Begin with the first line of the entries below. Copy each line exactly, stopping after the one that contains "Given: Click the Category column header".

▶ DATASET:
○ ○ ○ ○ ○

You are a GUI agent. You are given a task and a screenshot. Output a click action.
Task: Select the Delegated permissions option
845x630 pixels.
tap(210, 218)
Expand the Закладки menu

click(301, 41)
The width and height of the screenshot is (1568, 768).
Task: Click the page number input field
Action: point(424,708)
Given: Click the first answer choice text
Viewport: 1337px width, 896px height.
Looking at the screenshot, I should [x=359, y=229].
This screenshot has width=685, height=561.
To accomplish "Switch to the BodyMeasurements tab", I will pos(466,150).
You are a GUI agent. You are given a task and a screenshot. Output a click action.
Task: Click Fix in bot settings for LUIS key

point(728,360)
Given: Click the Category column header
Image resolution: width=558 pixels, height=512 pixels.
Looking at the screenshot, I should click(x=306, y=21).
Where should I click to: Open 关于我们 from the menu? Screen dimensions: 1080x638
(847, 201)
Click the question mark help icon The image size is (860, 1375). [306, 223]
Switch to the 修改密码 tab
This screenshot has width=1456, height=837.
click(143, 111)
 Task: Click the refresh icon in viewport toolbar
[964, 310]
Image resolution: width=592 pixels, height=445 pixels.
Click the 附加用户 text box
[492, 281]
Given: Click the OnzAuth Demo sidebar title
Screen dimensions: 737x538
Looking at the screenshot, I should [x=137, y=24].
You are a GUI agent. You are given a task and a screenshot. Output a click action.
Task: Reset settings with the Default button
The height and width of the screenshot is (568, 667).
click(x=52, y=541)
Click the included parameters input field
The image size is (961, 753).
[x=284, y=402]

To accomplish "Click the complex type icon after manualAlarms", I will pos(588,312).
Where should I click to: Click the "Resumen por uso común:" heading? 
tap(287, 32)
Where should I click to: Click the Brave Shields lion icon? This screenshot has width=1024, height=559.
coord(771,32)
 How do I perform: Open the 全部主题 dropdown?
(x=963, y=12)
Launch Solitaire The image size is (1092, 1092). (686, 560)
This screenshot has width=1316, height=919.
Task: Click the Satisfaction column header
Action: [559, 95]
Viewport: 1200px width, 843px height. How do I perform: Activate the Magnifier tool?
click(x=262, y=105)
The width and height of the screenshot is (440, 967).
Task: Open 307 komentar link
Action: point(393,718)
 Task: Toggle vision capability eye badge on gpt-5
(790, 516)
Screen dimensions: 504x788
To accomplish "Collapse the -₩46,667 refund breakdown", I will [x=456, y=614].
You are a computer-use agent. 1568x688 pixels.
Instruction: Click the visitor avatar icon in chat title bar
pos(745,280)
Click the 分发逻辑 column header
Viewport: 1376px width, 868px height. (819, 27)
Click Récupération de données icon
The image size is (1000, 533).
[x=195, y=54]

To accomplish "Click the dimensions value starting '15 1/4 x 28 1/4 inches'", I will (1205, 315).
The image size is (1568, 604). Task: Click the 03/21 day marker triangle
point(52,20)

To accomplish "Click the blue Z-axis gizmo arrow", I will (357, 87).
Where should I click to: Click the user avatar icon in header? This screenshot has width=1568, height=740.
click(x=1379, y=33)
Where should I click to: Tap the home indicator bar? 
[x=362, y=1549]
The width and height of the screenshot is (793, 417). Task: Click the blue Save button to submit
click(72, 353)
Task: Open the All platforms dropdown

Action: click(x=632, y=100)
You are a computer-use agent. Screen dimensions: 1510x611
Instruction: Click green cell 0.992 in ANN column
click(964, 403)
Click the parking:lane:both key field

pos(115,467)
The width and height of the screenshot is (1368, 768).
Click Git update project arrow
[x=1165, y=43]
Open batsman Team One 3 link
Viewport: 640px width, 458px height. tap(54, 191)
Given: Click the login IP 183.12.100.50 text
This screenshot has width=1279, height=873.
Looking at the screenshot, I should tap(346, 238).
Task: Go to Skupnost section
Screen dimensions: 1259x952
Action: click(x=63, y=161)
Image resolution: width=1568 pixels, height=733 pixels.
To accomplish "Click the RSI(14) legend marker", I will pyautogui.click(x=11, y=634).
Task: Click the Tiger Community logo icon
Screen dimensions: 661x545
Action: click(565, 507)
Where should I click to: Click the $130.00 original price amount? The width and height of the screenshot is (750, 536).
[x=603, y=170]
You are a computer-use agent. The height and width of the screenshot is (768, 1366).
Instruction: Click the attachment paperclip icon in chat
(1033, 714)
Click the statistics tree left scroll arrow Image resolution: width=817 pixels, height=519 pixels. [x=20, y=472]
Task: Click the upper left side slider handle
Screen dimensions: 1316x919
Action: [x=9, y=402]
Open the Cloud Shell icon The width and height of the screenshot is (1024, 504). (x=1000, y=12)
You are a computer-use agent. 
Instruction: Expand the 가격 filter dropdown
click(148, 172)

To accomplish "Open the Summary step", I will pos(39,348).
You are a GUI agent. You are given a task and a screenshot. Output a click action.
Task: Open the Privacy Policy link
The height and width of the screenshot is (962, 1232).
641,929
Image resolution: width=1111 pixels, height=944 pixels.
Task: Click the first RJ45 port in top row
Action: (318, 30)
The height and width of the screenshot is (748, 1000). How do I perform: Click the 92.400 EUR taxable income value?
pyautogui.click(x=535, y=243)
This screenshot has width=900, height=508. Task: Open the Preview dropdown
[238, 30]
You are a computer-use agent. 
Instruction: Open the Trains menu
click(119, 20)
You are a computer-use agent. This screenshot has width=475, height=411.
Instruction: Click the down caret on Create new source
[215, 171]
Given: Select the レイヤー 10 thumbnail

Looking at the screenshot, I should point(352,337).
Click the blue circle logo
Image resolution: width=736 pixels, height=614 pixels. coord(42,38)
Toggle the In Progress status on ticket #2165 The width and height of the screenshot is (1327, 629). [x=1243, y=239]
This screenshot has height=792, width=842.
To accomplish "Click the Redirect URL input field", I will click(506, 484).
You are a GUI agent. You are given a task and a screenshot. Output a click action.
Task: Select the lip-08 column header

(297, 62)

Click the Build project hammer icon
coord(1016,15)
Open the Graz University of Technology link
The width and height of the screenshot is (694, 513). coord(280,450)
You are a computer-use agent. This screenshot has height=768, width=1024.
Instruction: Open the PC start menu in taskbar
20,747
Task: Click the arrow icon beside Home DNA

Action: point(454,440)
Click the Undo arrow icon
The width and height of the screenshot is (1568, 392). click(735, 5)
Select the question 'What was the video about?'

○ ○ ○ ○ ○

▶ ANSWER TO THE EXERCISE:
You are a GUI agent. You are given a task and a screenshot. Output a click action.
Task: Select the Delegated permissions option
845x630 pixels.
tap(210, 218)
Expand the Закладки menu

click(301, 41)
The width and height of the screenshot is (1568, 768).
Task: Click the page number input field
Action: point(424,708)
Given: Click the first answer choice text
Viewport: 1337px width, 896px height.
Looking at the screenshot, I should [x=359, y=229].
This screenshot has width=685, height=561.
To accomplish "Switch to the BodyMeasurements tab", I will pos(466,150).
You are a GUI agent. You are given a task and a screenshot. Output a click action.
Task: Click Fix in bot settings for LUIS key

point(728,360)
Given: Click the Category column header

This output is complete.